- [Aim of the task]:
Word for word, output the data that follows.

***** The data

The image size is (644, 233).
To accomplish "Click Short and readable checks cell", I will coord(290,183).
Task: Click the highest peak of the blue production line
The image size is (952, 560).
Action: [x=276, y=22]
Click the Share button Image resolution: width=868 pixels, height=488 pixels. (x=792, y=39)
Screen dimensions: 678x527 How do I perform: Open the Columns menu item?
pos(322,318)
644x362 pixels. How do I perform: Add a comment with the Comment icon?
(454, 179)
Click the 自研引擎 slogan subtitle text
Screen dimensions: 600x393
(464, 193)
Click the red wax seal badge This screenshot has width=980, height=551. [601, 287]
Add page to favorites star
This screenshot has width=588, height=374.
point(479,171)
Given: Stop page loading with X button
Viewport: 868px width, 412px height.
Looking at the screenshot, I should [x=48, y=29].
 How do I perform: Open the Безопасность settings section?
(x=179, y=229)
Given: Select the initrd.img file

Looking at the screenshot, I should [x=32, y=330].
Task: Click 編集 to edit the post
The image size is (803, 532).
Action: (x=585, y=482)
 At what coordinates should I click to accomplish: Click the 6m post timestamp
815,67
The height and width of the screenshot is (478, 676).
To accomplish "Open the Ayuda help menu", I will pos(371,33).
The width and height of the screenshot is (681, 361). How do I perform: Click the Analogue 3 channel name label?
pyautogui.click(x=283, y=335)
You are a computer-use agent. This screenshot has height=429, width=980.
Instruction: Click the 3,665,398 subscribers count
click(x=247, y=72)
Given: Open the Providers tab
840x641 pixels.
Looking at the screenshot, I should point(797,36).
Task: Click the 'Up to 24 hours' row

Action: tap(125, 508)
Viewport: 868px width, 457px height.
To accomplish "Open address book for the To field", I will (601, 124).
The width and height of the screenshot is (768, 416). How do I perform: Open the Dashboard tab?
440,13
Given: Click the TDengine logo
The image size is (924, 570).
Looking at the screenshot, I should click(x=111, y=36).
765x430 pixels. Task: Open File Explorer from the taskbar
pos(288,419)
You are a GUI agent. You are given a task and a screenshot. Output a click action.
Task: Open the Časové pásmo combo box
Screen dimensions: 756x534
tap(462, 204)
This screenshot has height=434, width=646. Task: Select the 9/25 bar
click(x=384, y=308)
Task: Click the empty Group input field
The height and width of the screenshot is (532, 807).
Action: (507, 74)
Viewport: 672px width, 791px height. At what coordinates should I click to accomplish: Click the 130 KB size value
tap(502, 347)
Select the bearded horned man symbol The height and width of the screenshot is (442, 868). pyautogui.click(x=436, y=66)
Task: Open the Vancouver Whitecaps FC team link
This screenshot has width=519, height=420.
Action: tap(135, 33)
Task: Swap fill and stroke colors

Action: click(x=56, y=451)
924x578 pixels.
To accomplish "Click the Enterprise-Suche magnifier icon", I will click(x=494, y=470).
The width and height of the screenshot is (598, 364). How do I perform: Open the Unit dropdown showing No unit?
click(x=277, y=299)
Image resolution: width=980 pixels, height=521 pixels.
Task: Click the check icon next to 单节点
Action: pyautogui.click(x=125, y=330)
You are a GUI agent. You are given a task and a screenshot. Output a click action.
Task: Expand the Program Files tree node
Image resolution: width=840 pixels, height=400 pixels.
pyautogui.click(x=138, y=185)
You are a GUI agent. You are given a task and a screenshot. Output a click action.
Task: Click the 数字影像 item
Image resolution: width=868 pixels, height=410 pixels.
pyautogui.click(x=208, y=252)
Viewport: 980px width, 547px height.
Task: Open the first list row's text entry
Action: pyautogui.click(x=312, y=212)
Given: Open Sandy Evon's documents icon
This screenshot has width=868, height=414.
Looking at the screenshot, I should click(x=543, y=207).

**********

- [Expected answer]:
The image size is (644, 233).
To accomplish "Click Short and readable checks cell", I will coord(290,183).
Task: Click the highest peak of the blue production line
The image size is (952, 560).
Action: [x=276, y=22]
Click the Share button Image resolution: width=868 pixels, height=488 pixels. (x=792, y=39)
Screen dimensions: 678x527 How do I perform: Open the Columns menu item?
pos(322,318)
644x362 pixels. How do I perform: Add a comment with the Comment icon?
(454, 179)
Click the 自研引擎 slogan subtitle text
Screen dimensions: 600x393
(464, 193)
Click the red wax seal badge This screenshot has width=980, height=551. [601, 287]
Add page to favorites star
This screenshot has width=588, height=374.
point(479,171)
Given: Stop page loading with X button
Viewport: 868px width, 412px height.
Looking at the screenshot, I should [x=48, y=29].
 How do I perform: Open the Безопасность settings section?
(x=179, y=229)
Given: Select the initrd.img file

Looking at the screenshot, I should [x=32, y=330].
Task: Click 編集 to edit the post
The image size is (803, 532).
Action: (x=585, y=482)
 At what coordinates should I click to accomplish: Click the 6m post timestamp
815,67
The height and width of the screenshot is (478, 676).
To accomplish "Open the Ayuda help menu", I will pos(371,33).
The width and height of the screenshot is (681, 361). How do I perform: Click the Analogue 3 channel name label?
pyautogui.click(x=283, y=335)
You are a computer-use agent. This screenshot has height=429, width=980.
Instruction: Click the 3,665,398 subscribers count
click(x=247, y=72)
Given: Open the Providers tab
840x641 pixels.
Looking at the screenshot, I should point(797,36).
Task: Click the 'Up to 24 hours' row

Action: tap(125, 508)
Viewport: 868px width, 457px height.
To accomplish "Open address book for the To field", I will (601, 124).
The width and height of the screenshot is (768, 416). How do I perform: Open the Dashboard tab?
440,13
Given: Click the TDengine logo
The image size is (924, 570).
Looking at the screenshot, I should click(x=111, y=36).
765x430 pixels. Task: Open File Explorer from the taskbar
pos(288,419)
You are a GUI agent. You are given a task and a screenshot. Output a click action.
Task: Open the Časové pásmo combo box
Screen dimensions: 756x534
tap(462, 204)
This screenshot has height=434, width=646. Task: Select the 9/25 bar
click(x=384, y=308)
Task: Click the empty Group input field
The height and width of the screenshot is (532, 807).
Action: (507, 74)
Viewport: 672px width, 791px height. At what coordinates should I click to accomplish: Click the 130 KB size value
tap(502, 347)
Select the bearded horned man symbol The height and width of the screenshot is (442, 868). pyautogui.click(x=436, y=66)
Task: Open the Vancouver Whitecaps FC team link
This screenshot has width=519, height=420.
Action: tap(135, 33)
Task: Swap fill and stroke colors

Action: click(x=56, y=451)
924x578 pixels.
To accomplish "Click the Enterprise-Suche magnifier icon", I will click(x=494, y=470).
The width and height of the screenshot is (598, 364). How do I perform: Open the Unit dropdown showing No unit?
click(x=277, y=299)
Image resolution: width=980 pixels, height=521 pixels.
Task: Click the check icon next to 单节点
Action: pyautogui.click(x=125, y=330)
You are a GUI agent. You are given a task and a screenshot. Output a click action.
Task: Expand the Program Files tree node
Image resolution: width=840 pixels, height=400 pixels.
pyautogui.click(x=138, y=185)
You are a GUI agent. You are given a task and a screenshot. Output a click action.
Task: Click the 数字影像 item
Image resolution: width=868 pixels, height=410 pixels.
pyautogui.click(x=208, y=252)
Viewport: 980px width, 547px height.
Task: Open the first list row's text entry
Action: pyautogui.click(x=312, y=212)
Given: Open Sandy Evon's documents icon
This screenshot has width=868, height=414.
Looking at the screenshot, I should click(x=543, y=207).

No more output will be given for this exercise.